I may take the knee for the Telecommunications Act of 1996 for guaranteeing me low-cost streaming services and monopolies that keep Netflix and Spotify both at 8.99 a month while artists who make their product split the value of a cent so much we eventually stop caring.
I may take the knee for the rent control (in name only) that keeps my 2BR Harlem apartment affordable enough for me but not the Black women who moved in this jawn in 1979 when it was built, only to watch it crumble in disrepair while gentrifiers (like me) pushed up the market value past the limits of their fixed income social-security-check lives.
I may or may not pledge allegiance to my iPhone, whose 100-dollar-debit could feed all the starving children in countries I travel to for the lit selfies and crystal waterfalls.
I may or may not protest the fresh avocados piled in my grocery aisle when they start charging more than 2-for-5 dollars, depending on how much empathy I have for Mexican farmers that day. I may forgo the avo on my sandwich.
I may or may not want my MTV.
I may take the knee for domestic abuse I disbelieved, when I saw sis with the bruises because I could not digest it otherwise. I will take the knee for your abortion if the baby is mine. This one last time.

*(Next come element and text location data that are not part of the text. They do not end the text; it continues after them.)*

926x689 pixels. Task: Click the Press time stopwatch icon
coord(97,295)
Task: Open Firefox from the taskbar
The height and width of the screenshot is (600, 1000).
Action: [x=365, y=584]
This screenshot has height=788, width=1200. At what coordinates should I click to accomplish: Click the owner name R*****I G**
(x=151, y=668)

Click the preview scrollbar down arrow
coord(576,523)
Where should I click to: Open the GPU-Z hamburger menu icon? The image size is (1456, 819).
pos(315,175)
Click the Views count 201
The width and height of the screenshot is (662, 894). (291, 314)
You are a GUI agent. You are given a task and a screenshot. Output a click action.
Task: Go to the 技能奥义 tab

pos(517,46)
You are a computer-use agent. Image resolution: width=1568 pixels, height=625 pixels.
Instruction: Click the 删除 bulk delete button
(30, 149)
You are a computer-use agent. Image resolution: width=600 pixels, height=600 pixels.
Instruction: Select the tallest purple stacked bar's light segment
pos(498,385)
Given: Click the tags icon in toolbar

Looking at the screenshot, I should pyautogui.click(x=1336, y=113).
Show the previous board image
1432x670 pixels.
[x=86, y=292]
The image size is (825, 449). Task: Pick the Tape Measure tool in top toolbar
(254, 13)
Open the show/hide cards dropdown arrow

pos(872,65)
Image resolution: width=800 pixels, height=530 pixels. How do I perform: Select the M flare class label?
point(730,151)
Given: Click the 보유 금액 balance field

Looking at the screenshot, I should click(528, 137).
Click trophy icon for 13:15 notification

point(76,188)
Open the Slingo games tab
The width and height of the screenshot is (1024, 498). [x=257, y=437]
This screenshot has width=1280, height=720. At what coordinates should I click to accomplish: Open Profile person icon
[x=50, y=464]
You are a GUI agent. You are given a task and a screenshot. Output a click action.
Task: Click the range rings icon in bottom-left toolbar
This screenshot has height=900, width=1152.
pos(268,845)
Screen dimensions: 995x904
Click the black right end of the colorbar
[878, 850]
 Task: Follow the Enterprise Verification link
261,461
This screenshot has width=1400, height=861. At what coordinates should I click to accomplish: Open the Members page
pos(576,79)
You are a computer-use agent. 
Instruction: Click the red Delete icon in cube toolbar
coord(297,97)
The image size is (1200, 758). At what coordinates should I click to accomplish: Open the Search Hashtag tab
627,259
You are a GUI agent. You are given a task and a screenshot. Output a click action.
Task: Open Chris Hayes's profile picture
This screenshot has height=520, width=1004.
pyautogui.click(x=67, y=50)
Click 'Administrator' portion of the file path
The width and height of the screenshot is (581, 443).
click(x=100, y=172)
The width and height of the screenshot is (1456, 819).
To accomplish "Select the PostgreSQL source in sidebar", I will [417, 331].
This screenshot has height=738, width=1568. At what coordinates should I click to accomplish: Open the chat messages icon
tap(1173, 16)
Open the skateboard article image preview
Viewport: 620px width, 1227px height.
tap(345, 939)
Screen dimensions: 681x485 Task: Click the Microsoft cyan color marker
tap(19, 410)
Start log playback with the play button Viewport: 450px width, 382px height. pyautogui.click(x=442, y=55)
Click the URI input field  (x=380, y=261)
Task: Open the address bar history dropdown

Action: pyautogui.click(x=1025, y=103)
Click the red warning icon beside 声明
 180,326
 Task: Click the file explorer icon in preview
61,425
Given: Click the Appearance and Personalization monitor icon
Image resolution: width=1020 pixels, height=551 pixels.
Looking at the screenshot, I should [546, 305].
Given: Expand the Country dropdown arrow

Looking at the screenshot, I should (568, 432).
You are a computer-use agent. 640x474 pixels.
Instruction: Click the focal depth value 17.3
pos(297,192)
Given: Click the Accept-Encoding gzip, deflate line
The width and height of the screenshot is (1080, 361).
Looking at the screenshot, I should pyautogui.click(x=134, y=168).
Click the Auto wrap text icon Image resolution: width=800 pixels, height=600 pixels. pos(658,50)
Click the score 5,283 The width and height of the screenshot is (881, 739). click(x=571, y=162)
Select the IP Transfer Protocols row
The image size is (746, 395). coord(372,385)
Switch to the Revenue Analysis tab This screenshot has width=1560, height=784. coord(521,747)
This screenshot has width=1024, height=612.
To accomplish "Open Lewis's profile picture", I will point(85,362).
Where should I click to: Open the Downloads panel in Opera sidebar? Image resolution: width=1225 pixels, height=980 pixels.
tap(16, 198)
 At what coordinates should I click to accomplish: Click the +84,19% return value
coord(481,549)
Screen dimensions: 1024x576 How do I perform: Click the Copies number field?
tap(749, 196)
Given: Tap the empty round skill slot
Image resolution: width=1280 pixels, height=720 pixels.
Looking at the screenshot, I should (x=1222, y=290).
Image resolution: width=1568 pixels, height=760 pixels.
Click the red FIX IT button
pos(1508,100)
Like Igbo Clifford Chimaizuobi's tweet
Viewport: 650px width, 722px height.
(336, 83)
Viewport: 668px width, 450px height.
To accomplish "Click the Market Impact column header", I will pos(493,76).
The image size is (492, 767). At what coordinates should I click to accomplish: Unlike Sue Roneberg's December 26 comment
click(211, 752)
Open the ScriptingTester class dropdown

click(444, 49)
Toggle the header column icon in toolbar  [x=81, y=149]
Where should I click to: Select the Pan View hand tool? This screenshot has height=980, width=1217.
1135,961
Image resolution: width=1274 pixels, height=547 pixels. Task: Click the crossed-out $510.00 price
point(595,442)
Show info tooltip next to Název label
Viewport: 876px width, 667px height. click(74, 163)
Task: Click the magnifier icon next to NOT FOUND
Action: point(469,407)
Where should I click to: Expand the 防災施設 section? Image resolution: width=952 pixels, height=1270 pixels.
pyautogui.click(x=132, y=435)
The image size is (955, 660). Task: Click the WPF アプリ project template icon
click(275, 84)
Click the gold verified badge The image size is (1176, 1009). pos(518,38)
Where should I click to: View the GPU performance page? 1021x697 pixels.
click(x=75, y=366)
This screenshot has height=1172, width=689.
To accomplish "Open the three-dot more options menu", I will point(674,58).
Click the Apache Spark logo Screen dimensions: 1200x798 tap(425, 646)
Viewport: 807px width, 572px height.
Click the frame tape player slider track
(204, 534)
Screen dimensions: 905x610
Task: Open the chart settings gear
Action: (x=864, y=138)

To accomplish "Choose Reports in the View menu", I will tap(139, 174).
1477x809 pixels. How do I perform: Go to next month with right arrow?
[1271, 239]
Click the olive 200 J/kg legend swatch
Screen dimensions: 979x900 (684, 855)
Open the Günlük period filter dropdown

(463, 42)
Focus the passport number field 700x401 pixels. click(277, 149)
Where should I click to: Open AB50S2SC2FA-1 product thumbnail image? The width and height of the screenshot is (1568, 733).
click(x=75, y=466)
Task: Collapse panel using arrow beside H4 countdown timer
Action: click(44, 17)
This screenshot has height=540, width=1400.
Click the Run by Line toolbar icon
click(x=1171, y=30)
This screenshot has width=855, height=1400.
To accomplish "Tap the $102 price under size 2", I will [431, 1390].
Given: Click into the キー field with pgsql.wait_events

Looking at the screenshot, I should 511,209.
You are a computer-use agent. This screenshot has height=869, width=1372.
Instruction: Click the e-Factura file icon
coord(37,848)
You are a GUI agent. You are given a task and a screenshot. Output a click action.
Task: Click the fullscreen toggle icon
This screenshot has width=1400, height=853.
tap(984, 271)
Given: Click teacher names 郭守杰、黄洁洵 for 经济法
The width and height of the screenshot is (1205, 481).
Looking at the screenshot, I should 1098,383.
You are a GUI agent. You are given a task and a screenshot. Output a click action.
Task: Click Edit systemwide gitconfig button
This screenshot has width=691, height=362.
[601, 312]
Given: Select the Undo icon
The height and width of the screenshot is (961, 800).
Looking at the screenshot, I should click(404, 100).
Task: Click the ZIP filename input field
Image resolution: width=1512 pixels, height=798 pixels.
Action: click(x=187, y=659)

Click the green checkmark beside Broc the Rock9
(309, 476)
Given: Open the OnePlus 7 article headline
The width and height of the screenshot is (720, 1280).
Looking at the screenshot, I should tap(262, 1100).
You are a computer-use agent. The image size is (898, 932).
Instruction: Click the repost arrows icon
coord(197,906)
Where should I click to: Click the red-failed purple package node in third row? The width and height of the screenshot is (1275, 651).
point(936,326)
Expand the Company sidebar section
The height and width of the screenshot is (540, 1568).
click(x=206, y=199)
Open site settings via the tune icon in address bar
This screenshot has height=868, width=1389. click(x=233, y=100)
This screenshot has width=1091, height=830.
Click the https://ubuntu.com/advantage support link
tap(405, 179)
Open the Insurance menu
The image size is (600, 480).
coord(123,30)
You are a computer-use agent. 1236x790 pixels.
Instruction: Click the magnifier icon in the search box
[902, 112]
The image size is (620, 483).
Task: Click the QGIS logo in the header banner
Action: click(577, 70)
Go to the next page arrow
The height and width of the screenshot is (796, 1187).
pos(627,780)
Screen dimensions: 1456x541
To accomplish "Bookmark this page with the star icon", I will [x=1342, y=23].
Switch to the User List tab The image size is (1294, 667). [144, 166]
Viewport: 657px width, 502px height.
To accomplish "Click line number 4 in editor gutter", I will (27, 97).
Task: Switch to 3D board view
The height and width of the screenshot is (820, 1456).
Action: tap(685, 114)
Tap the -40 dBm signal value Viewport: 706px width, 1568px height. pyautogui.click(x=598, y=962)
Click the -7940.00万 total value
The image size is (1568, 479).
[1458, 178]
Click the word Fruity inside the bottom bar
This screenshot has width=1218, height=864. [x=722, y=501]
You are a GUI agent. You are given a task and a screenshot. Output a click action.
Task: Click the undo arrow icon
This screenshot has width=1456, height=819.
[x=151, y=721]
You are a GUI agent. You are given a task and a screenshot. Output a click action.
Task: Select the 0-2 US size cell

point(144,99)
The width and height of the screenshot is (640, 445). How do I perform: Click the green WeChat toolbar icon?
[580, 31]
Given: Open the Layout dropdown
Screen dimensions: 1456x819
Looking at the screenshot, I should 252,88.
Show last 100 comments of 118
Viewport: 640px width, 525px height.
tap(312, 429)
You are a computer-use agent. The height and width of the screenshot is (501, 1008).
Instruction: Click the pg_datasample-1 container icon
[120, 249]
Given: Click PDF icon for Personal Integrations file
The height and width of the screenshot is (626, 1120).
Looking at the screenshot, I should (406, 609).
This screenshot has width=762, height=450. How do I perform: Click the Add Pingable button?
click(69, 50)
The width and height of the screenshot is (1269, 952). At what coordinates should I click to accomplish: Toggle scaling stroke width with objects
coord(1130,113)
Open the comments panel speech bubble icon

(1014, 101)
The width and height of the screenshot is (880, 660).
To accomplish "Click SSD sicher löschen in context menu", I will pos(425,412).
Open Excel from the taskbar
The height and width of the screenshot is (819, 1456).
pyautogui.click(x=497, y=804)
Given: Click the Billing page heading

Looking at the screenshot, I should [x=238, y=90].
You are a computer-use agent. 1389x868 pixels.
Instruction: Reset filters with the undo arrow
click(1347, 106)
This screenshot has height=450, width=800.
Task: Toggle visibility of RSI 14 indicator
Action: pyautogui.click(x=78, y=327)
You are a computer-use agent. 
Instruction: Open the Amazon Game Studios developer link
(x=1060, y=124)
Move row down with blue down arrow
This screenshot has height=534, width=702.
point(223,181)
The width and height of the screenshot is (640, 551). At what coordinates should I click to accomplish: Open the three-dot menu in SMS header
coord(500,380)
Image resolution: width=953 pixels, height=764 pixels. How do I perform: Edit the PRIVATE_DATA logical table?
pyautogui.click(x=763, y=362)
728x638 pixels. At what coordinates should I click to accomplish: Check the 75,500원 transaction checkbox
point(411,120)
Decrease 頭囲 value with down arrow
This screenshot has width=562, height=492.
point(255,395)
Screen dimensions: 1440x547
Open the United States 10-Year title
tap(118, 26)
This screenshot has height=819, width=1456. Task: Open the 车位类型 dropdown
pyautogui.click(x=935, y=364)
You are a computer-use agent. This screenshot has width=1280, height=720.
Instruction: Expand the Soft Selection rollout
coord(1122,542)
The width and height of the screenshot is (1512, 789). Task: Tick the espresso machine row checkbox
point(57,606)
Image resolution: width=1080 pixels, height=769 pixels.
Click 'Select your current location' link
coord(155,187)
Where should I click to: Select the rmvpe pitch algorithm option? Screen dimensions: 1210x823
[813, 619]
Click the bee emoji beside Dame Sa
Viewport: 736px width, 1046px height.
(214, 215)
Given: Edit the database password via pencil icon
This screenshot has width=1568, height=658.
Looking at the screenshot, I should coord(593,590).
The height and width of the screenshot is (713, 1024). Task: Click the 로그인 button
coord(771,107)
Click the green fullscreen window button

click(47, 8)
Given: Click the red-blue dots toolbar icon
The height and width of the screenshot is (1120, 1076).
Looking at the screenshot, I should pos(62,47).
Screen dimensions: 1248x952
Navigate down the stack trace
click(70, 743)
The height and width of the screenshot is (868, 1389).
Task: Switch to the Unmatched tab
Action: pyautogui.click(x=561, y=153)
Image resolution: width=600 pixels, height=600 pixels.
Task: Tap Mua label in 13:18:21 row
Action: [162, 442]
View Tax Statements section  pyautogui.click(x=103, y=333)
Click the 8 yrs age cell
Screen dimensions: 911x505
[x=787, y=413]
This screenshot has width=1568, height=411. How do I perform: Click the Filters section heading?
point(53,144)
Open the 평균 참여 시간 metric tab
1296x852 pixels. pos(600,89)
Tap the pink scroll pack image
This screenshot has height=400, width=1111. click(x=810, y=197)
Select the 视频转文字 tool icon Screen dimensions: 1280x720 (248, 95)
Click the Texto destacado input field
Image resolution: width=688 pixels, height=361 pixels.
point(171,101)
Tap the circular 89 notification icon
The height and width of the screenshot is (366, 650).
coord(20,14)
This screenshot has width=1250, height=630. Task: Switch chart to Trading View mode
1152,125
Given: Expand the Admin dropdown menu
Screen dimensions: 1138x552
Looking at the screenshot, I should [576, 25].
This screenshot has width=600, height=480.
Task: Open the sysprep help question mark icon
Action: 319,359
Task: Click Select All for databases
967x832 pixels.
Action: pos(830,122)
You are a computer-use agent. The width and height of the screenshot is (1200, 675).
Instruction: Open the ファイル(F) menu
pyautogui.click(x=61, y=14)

I may take the knee at airport security when they fondle the Sikh scalp in front of me and scowl at the Dread behind me.
I may take the knee for the extra straws I nab at McDonald's because I know they won't miss them and I'm not sure how sick the ocean might get with all this plastic in it.
I'm protesting my daily weed hit because a nine-year-old drug mule's cadaver was found carrying my eighth a few months after the stench had finally drifted.
I may take a knee on this Poland Spring or avoid this Smart Water because I know San Juan needs it, and Libya *been* needed it, and a billion people can't find it in a bottle, or a tap, or anywhere that's real to me.
I will not take a knee for this WiFi.
I will not take a knee for MySpace, RIP, but I may take a knee for Facebook, depending on how self-conscious this status makes me feel. Or how many likes it gets.
I may take a knee on the first draft of this but refuse to take a knee on the 2nd.
I may take a knee on these Air Max 95s but probably won't because the colorways too fly.
I may support Black business in lieu of my ambivalence.
I may take a knee with you if we lock arms so neither of us has to commit.
I'm taking a knee on this group chat. A moment of silence.
Please. Stand with me to take this knee.